Journal of the American Heart Association: Cardiovascular and Cerebrovascular Disease (Apr 2017)

Statin Eligibility and Outpatient Care Prior to ST‐Segment Elevation Myocardial Infarction

  • Michael D. Miedema,
  • Ross F. Garberich,
  • Lucas J. Schnaidt,
  • Erin Peterson,
  • Craig Strauss,
  • Scott Sharkey,
  • Thomas Knickelbine,
  • Marc C. Newell,
  • Timothy D. Henry

DOI
https://doi.org/10.1161/JAHA.116.005333
Journal volume & issue
Vol. 6, no. 4

Abstract

Read online

BackgroundThe impact of the 2013 American College of Cardiology/American Heart Association cholesterol guidelines on statin eligibility in individuals otherwise destined to experience cardiovascular disease (CVD) events is unclear.
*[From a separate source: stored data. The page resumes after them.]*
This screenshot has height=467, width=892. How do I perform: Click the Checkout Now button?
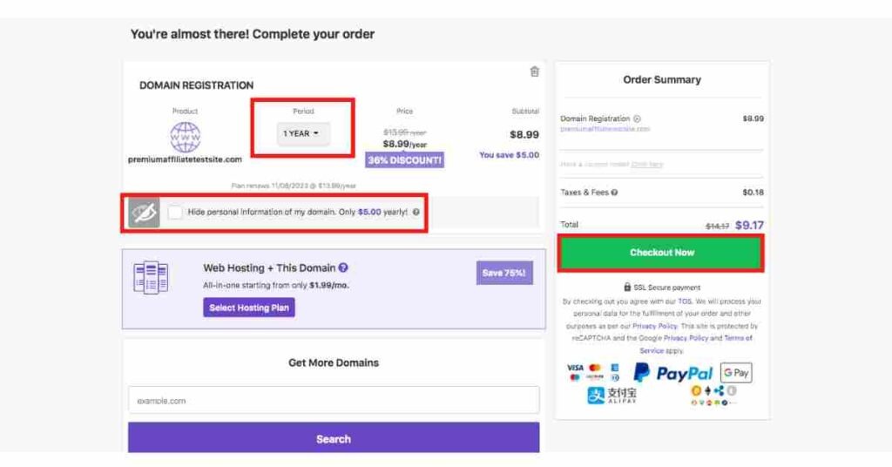pyautogui.click(x=662, y=253)
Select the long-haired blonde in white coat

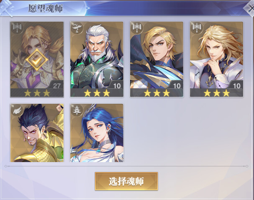217,60
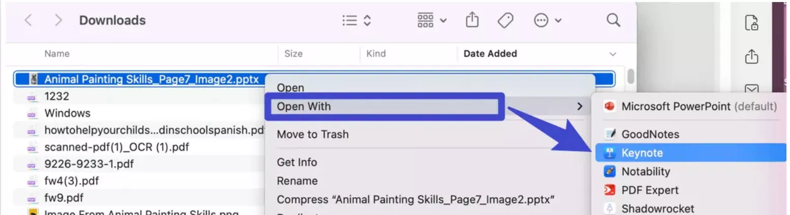Click the Keynote app icon in submenu

(x=610, y=153)
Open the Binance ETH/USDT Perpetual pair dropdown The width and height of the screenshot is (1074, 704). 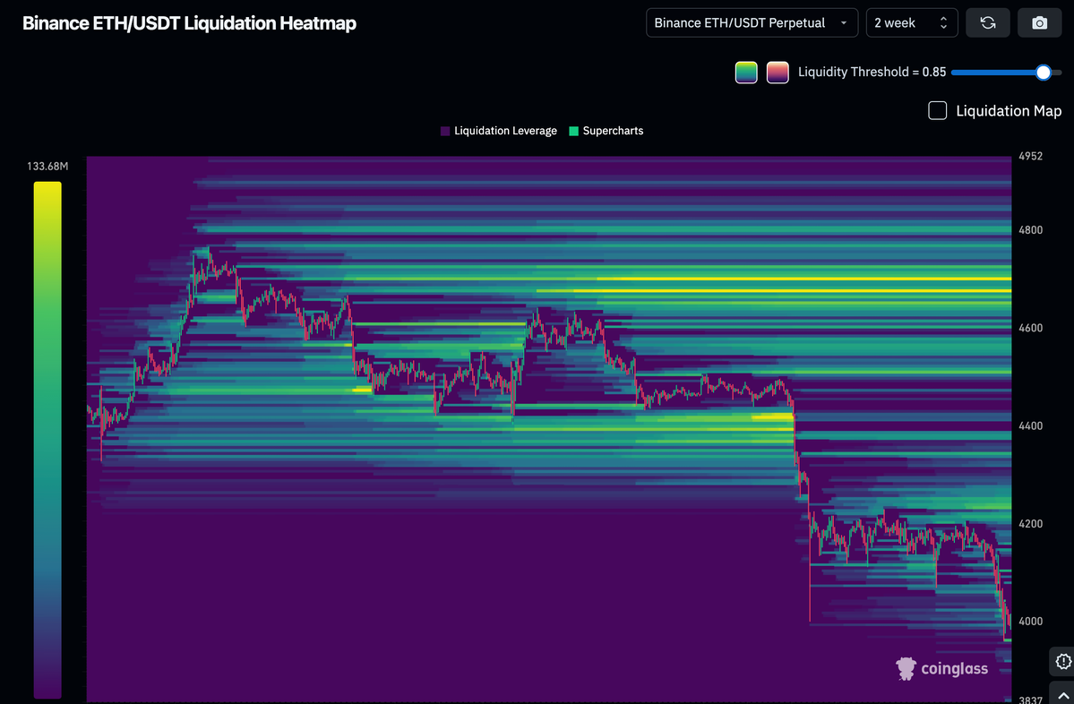click(x=751, y=22)
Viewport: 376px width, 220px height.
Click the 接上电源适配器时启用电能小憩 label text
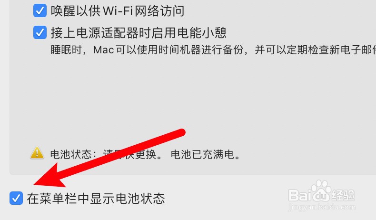click(139, 33)
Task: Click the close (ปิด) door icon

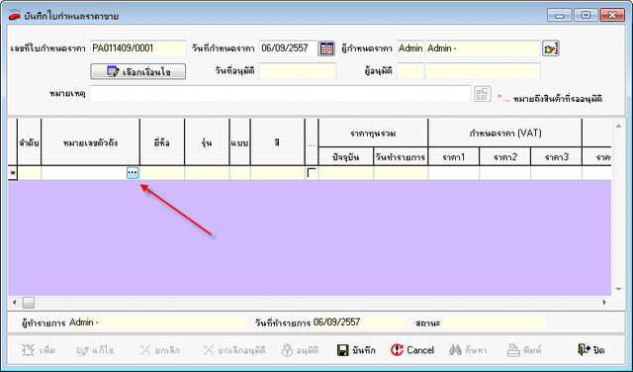Action: pyautogui.click(x=585, y=350)
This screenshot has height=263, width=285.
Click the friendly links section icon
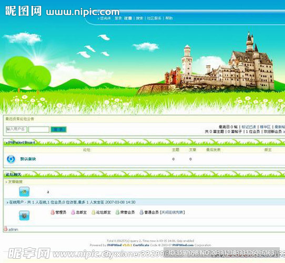(24, 191)
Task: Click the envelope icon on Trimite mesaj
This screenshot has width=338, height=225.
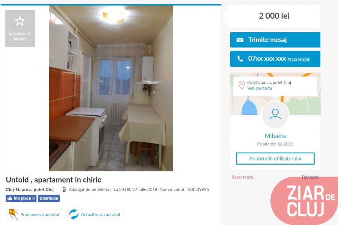Action: point(240,40)
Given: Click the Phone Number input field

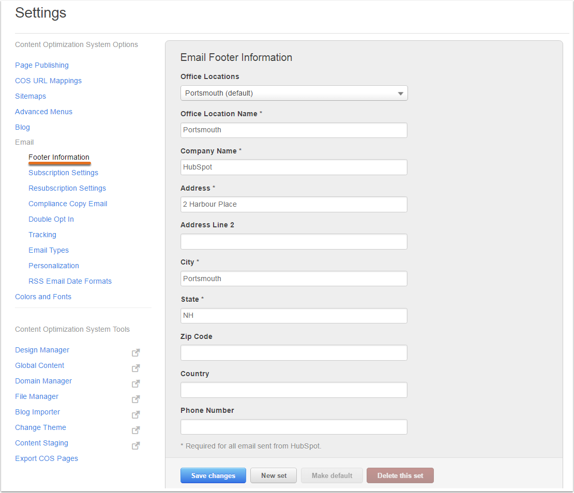Looking at the screenshot, I should click(294, 427).
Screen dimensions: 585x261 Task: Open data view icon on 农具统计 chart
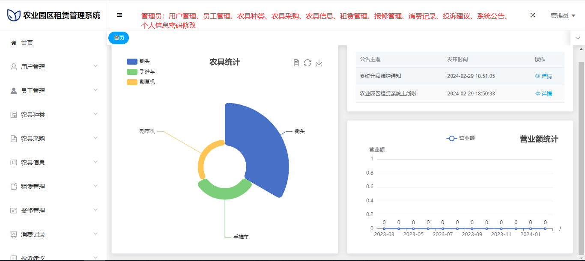[x=296, y=63]
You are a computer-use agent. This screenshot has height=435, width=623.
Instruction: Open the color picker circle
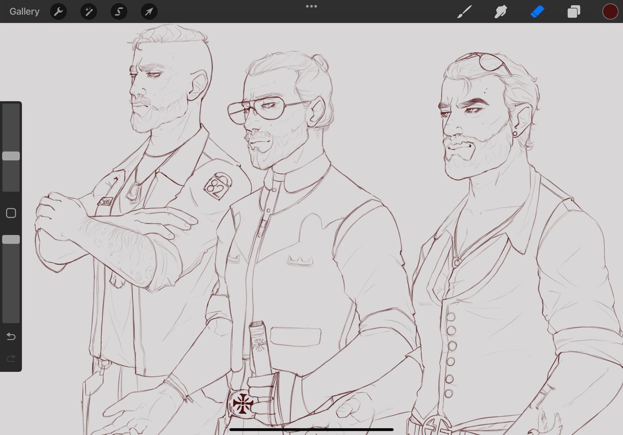[610, 11]
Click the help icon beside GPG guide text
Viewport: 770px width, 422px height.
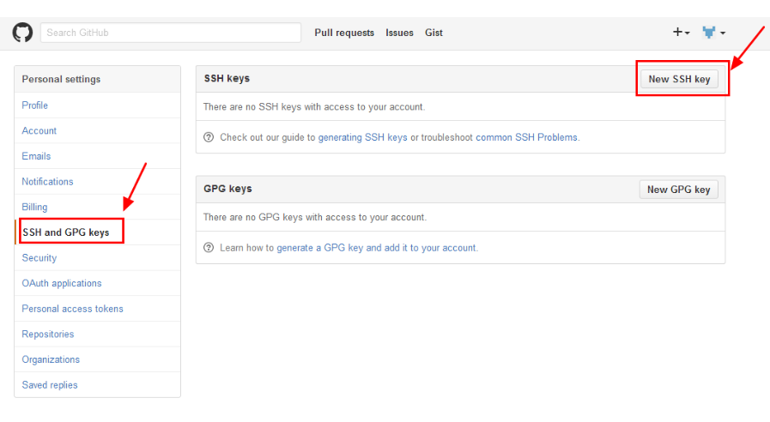209,248
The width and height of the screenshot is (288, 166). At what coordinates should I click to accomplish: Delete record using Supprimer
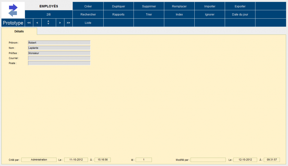pyautogui.click(x=149, y=6)
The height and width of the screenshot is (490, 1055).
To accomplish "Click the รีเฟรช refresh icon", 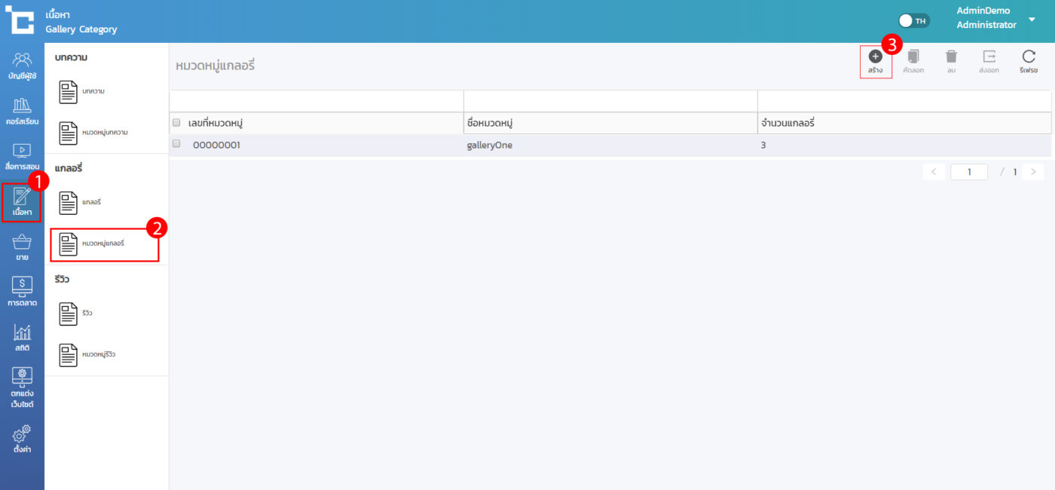I will point(1029,57).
Methods and ResultsWe analyzed a prospective cohort of consecutive ST‐segment elevation myocardial infarction (STEMI) patients from a regional STEMI system with data on patient demographics, low‐density lipoprotein cholesterol levels, CVD risk factors, medication use, and outpatient visits over the 2 years prior to STEMI. We determined pre‐STEMI eligibility according to American College of Cardiology/American Heart Association guidelines and the prior Third Report of the Adult Treatment Panel guidelines. Our sample included 1062 patients with a mean age of 63.7 (13.0) years (72.5% male), and 761 (71.7%) did not have known CVD prior to STEMI. Only 62.5% and 19.3% of individuals with and without prior CVD were taking a statin before STEMI, respectively. In individuals not taking a statin, median (interquartile range) low‐density lipoprotein cholesterol levels in those with and without known CVD were low (108 [83, 138] mg/dL and 110 [87, 133] mg/dL). For individuals not taking a statin, only 38.7% were statin eligible by ATP III guidelines. Conversely, 79.0% would have been statin eligible according to American College of Cardiology/American Heart Association guidelines. Less than half of individuals with (49.2%) and without (41.1%) prior CVD had seen a primary care provider during the 2 years prior to STEMI. ConclusionsIn a large cohort of STEMI patients, application of American College of Cardiology/American Heart Association guidelines more than doubled pre‐STEMI statin eligibility compared with Third Report of the Adult Treatment Panel guidelines. However, access to and utilization of health care, a necessity for guideline implementation, was suboptimal prior to STEMI.